Task brief. The records below must be reproduced exactly. Strip out the pictures.

Supplied entries.
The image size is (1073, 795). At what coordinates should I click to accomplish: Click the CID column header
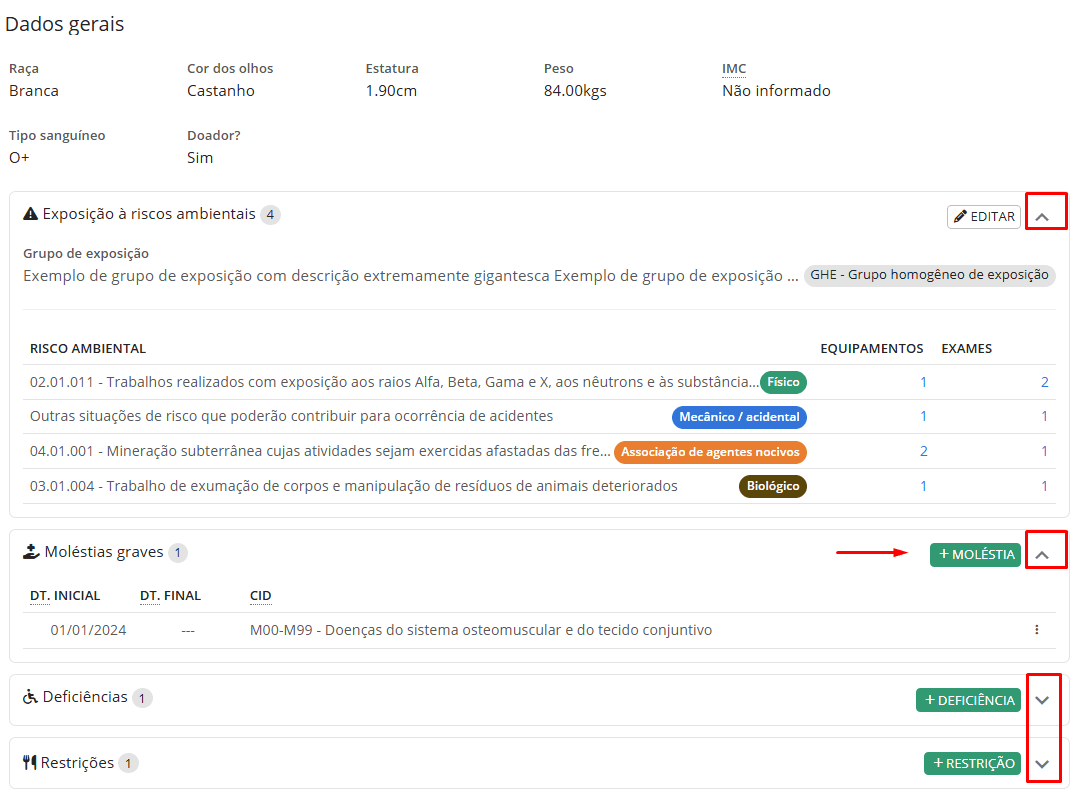[x=260, y=595]
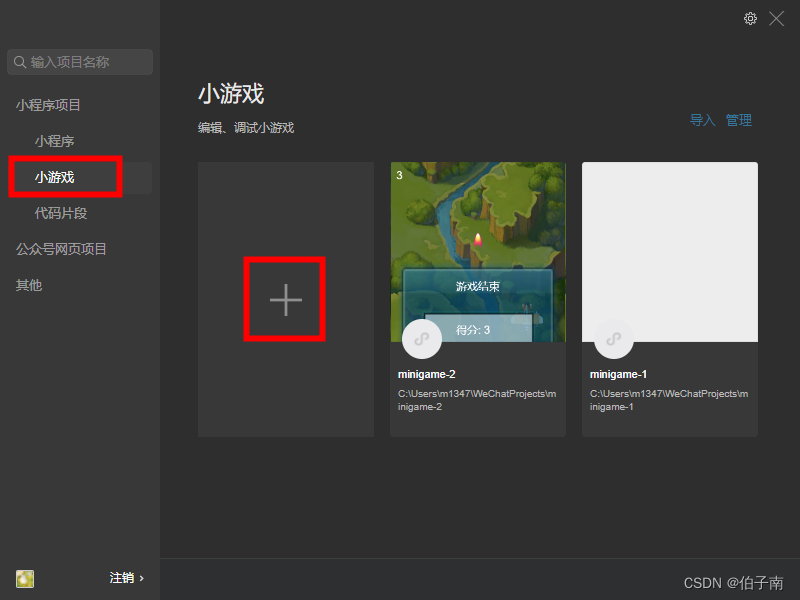The image size is (800, 600).
Task: Click the user avatar in the bottom-left corner
Action: point(24,579)
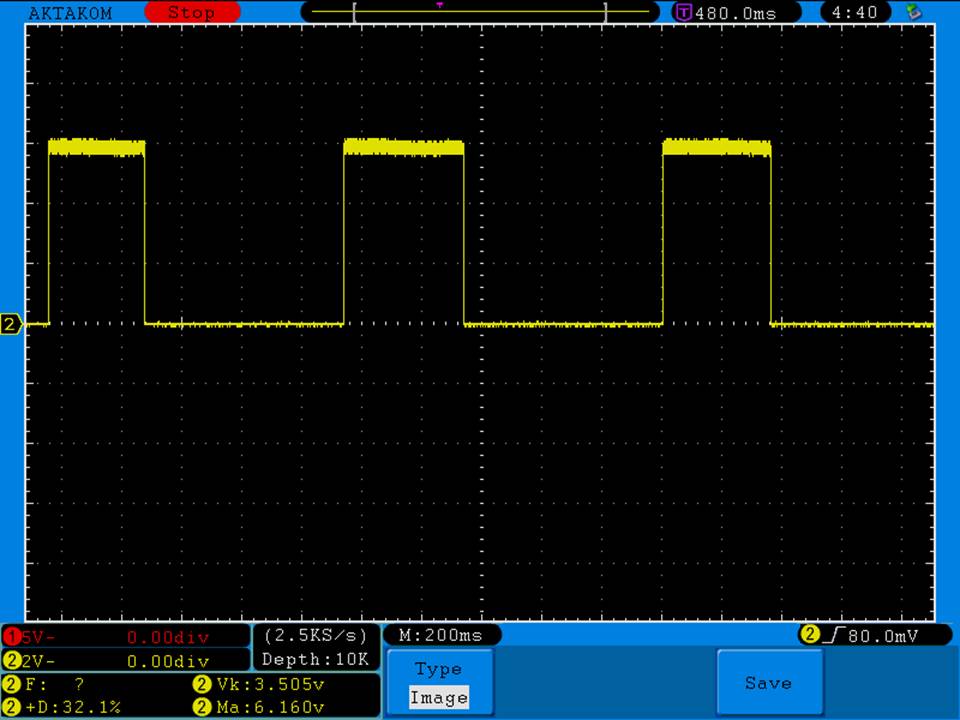
Task: Click the USB connection icon in top bar
Action: pos(912,13)
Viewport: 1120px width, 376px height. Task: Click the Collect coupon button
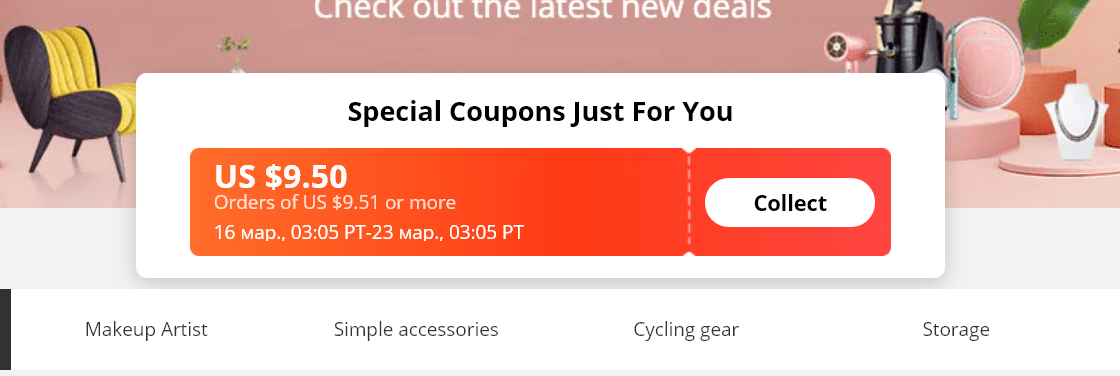pyautogui.click(x=789, y=202)
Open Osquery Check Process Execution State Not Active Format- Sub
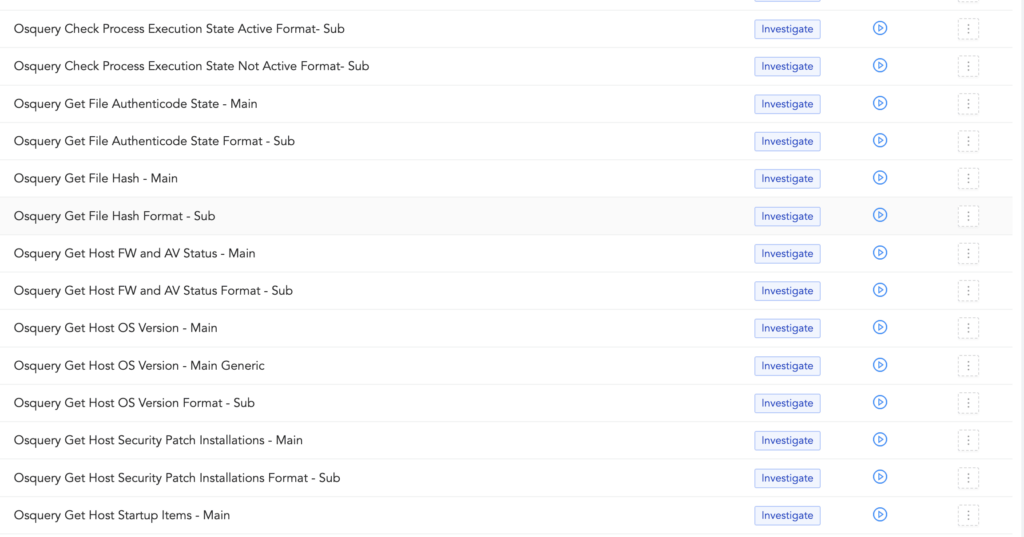 pos(191,66)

Exercise result.
The image size is (1073, 795). At what coordinates should I click to accomplish: Click the CID column header
[x=260, y=595]
The image size is (800, 600).
Task: Click the user avatar in the bottom-left corner
Action: point(24,579)
Task: Click the USB connection icon in top bar
Action: pos(912,13)
Viewport: 1120px width, 376px height. Task: Click the Collect coupon button
pyautogui.click(x=789, y=202)
Open Osquery Check Process Execution State Not Active Format- Sub
 pos(191,66)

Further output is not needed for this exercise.